Mackerel and herring fisherman will be able to “bank” up to 72,500 tonnes of their haul next year after the EU agreed to flexible quotas in the wake of Russian sanctions.
The EU Fisheries Council last night agreed to allow fishermen to roll over 25% of the 2014 quota, up from the standard 10%, for use in 2015.
Outgoing EU fisheries chief Maria Damanaki had previously called on EU member states to sanction a rollover of 30% of quota into 2015.
UK fisheries ministers claimed the deal, a result of lobbying of the EU, will provide more time for industry to make trade deals with new international markets, making up for the loss of Russian trade.
The Russian ban has had the biggest effect in Scotland where fishermen hold 70% of the UK mackerel quota.
Fisheries Minister George Eustice said: “We pledged support for our world class mackerel industry following this unjustified ban and have been campaigning hard in Europe ever since.
“This will provide time to negotiate more trade deals for mackerel so our fishermen can take their catch to what we hope will be a bigger, more valuable market.”
The decision follows Secretary of State Elizabeth Truss’ visit to Peterhead in August where she heard first-hand about the effects of the Russian ban on Scottish fishing businesses and the need for quota flexibility.
The agreement will support the government’s wider efforts to help the industry develop new markets for British mackerel. Trade visits to Vietnam, Japan and Hong Kong saw mackerel promoted to buyers from Asia and will also be promoted at China Fisheries in Qingdao next month.

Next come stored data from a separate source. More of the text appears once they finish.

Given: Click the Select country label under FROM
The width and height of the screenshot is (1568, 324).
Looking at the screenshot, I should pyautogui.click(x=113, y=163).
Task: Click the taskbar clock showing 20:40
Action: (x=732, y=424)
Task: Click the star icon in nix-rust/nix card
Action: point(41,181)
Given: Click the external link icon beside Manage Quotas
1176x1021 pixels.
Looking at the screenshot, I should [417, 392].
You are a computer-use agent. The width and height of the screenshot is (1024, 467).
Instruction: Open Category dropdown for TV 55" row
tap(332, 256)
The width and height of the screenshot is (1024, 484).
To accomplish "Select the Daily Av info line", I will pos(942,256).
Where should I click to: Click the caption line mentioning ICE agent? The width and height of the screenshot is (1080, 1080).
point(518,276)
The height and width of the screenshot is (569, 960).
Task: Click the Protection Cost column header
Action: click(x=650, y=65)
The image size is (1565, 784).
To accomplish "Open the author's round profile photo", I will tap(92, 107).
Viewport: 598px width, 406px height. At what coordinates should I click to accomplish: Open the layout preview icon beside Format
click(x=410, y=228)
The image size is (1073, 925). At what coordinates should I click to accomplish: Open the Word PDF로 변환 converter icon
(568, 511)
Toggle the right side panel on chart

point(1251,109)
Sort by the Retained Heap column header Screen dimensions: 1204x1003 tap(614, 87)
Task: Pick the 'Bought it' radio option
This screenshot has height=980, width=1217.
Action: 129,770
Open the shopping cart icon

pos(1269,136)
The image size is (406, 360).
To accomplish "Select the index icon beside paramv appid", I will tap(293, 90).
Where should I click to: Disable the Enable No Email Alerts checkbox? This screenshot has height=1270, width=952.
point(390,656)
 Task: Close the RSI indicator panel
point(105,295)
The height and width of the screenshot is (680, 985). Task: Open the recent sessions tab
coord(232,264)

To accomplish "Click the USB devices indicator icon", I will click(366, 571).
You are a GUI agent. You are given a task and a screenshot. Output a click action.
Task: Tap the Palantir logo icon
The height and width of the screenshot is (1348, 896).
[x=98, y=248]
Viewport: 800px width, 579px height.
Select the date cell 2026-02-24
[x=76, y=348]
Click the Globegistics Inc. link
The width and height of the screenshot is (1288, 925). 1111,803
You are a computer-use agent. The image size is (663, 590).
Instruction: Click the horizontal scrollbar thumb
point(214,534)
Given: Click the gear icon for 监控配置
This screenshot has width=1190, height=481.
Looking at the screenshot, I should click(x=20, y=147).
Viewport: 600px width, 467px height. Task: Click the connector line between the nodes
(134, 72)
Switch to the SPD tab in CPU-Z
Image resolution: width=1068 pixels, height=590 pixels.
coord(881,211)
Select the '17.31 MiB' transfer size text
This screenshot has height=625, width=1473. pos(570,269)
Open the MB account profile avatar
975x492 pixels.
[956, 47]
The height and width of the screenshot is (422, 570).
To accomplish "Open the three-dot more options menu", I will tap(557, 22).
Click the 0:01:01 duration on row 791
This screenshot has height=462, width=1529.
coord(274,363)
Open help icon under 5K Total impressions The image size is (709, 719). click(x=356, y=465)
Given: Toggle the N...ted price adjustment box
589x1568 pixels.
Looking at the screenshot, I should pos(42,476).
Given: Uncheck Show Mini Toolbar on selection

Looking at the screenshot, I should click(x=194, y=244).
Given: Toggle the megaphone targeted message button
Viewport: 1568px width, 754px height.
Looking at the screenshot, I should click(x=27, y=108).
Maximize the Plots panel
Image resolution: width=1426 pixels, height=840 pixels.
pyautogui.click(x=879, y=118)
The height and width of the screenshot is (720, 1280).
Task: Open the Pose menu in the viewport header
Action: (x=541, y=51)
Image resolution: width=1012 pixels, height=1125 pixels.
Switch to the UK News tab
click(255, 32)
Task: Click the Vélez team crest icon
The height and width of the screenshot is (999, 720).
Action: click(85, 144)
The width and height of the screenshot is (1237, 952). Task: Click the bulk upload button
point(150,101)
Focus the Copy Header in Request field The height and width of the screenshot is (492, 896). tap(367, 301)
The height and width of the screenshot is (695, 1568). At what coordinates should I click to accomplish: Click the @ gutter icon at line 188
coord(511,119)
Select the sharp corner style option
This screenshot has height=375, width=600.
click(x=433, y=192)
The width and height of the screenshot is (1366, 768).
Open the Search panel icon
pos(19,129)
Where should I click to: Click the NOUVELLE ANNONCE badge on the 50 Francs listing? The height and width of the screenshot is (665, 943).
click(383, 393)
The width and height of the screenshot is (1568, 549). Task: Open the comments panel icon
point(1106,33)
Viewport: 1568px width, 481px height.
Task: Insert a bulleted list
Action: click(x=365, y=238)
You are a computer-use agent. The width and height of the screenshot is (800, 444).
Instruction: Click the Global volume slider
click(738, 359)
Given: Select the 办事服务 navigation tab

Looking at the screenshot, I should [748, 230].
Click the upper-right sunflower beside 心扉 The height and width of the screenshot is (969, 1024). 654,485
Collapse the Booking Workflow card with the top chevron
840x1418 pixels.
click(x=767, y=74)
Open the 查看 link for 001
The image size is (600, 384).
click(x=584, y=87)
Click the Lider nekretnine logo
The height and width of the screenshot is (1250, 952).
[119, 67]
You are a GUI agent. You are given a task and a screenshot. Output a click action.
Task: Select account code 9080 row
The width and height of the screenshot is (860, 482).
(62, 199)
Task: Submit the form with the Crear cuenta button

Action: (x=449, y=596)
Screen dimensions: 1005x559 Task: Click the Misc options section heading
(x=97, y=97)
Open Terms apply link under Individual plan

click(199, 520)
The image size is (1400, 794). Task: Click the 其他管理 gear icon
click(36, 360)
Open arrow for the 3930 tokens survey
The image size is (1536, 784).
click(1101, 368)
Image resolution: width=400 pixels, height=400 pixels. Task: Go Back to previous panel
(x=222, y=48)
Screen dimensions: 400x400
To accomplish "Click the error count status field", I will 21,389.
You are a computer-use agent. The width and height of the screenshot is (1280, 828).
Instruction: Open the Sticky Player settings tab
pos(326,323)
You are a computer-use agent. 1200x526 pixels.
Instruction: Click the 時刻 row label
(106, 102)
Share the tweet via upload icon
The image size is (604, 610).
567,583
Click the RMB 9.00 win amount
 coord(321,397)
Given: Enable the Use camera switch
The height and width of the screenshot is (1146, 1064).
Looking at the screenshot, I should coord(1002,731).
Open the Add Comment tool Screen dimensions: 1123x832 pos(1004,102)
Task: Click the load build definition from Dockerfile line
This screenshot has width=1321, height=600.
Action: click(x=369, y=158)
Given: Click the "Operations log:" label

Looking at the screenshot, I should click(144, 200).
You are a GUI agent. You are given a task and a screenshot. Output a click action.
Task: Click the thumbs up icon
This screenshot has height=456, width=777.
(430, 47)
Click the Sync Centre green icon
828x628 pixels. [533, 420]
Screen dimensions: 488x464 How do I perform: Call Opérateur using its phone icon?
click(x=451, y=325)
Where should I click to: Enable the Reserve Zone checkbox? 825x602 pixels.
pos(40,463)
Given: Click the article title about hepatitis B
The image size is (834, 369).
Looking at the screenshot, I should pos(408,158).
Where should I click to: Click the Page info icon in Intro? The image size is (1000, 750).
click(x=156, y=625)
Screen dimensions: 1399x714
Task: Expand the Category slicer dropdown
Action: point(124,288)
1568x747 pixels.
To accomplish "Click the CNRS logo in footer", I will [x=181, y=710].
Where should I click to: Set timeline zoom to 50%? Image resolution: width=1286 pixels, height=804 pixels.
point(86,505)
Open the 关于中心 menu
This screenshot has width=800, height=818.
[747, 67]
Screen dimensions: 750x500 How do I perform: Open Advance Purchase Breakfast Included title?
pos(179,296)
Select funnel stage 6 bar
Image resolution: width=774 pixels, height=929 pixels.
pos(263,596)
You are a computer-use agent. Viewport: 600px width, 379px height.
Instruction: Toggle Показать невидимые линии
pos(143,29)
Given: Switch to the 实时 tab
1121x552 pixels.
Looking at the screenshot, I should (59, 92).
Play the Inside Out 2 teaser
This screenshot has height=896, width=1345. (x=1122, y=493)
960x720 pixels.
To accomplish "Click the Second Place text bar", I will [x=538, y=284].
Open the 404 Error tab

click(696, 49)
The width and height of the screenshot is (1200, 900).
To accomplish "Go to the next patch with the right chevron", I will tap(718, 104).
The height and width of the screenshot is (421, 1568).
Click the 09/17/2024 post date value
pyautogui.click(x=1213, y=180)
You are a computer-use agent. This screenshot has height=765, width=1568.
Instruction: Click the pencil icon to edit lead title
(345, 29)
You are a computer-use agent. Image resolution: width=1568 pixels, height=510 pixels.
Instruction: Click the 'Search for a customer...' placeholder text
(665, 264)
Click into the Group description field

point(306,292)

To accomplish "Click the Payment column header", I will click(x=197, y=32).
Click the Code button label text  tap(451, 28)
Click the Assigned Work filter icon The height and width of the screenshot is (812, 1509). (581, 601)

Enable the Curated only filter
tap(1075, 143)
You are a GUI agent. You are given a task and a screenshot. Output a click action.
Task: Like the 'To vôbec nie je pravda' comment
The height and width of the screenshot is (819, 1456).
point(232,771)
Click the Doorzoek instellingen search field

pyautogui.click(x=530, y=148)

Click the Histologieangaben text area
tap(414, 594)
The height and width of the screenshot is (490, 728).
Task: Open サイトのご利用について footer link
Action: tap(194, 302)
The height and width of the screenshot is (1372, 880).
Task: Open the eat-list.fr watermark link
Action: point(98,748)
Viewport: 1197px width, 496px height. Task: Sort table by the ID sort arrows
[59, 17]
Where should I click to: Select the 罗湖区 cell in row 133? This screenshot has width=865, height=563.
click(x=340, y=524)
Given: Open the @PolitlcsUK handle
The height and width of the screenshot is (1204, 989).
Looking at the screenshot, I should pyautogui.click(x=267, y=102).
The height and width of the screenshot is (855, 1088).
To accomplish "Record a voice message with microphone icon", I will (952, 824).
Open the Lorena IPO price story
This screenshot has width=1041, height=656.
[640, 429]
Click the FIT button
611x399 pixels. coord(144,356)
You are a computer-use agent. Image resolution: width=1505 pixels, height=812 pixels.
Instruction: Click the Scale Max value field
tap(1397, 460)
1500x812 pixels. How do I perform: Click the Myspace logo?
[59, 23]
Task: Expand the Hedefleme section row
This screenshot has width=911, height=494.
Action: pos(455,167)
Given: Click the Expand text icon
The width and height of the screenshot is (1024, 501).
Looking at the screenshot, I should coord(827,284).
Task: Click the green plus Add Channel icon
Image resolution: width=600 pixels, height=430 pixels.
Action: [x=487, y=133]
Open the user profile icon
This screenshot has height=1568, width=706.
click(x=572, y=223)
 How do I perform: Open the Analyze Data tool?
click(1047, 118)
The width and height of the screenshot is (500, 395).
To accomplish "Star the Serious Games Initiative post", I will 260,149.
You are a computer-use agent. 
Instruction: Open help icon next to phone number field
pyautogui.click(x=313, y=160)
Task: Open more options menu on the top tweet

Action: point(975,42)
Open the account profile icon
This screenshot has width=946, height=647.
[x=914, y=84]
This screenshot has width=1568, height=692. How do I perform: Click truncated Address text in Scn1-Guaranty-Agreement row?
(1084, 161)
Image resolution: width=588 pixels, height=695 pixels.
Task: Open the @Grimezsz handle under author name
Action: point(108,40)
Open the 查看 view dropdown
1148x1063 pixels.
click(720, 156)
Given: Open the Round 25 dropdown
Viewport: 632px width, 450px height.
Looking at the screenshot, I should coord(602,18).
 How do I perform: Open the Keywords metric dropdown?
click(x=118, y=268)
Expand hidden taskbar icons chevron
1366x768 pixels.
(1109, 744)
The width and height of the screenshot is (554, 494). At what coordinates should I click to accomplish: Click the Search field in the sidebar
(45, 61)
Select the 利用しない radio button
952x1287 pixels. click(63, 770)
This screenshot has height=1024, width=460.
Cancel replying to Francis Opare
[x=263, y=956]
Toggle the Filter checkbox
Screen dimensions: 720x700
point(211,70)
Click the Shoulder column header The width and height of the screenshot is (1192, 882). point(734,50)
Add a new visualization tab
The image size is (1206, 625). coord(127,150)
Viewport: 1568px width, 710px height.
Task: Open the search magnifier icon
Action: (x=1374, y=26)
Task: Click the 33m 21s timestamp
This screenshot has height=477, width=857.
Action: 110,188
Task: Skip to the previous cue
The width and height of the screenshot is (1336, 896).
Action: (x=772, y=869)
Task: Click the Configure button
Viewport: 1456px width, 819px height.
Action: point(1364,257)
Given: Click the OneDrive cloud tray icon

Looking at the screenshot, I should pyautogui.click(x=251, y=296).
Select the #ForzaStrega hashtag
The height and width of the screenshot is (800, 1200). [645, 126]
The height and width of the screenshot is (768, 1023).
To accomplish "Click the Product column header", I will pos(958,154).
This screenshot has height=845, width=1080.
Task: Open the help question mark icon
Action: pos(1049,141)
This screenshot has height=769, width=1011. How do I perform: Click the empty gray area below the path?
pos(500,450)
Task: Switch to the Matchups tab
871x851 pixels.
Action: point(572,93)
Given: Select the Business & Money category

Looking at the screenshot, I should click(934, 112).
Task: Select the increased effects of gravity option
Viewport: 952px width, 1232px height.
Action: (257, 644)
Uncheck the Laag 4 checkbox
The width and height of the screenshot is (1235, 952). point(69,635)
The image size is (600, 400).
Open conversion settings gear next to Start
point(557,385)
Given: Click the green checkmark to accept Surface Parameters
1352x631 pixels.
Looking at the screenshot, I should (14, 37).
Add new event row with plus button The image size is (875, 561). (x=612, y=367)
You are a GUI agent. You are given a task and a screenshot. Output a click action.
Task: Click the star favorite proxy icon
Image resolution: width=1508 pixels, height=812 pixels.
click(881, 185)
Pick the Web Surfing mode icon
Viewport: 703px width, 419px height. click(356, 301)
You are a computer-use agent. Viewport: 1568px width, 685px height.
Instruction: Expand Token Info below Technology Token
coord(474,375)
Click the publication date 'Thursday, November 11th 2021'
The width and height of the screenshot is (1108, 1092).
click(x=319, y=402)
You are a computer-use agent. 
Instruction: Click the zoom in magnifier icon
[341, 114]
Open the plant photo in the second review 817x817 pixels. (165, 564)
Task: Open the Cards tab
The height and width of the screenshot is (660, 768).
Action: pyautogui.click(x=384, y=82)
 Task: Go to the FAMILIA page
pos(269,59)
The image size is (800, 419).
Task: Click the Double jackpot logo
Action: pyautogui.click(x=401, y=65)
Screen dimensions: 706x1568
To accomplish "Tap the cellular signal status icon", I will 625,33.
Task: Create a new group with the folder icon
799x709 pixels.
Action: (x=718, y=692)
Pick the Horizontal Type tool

The government said it has also been working with the EU reopen the Nigerian market, which is an important alternative for the industry – some companies are now successfully exporting following import restrictions imposed by the Nigerian Government earlier this year.
The Scottish Secretary Alistair Carmichael said:
“This underlines the UK Government’s commitment to use our influence in the corridors of power in Brussels to secure legal changes that will benefit both mackerel fishermen and processors in Scotland.
“This is a great example of the UK Government working together with industry and major Scottish fishing communities such as those in the North East to help ensure fishing will be as much a part of Scotland’s future as it has been of our past.”
Russia’s market for UK fisheries accounted for 18% of mackerel exports and generated £16million last year.
Russia’s import ban – introduced in response to US and EU sanctions on Moscow amid escalating tensions over the crisis in Ukraine – affects seafood, meat and dairy items.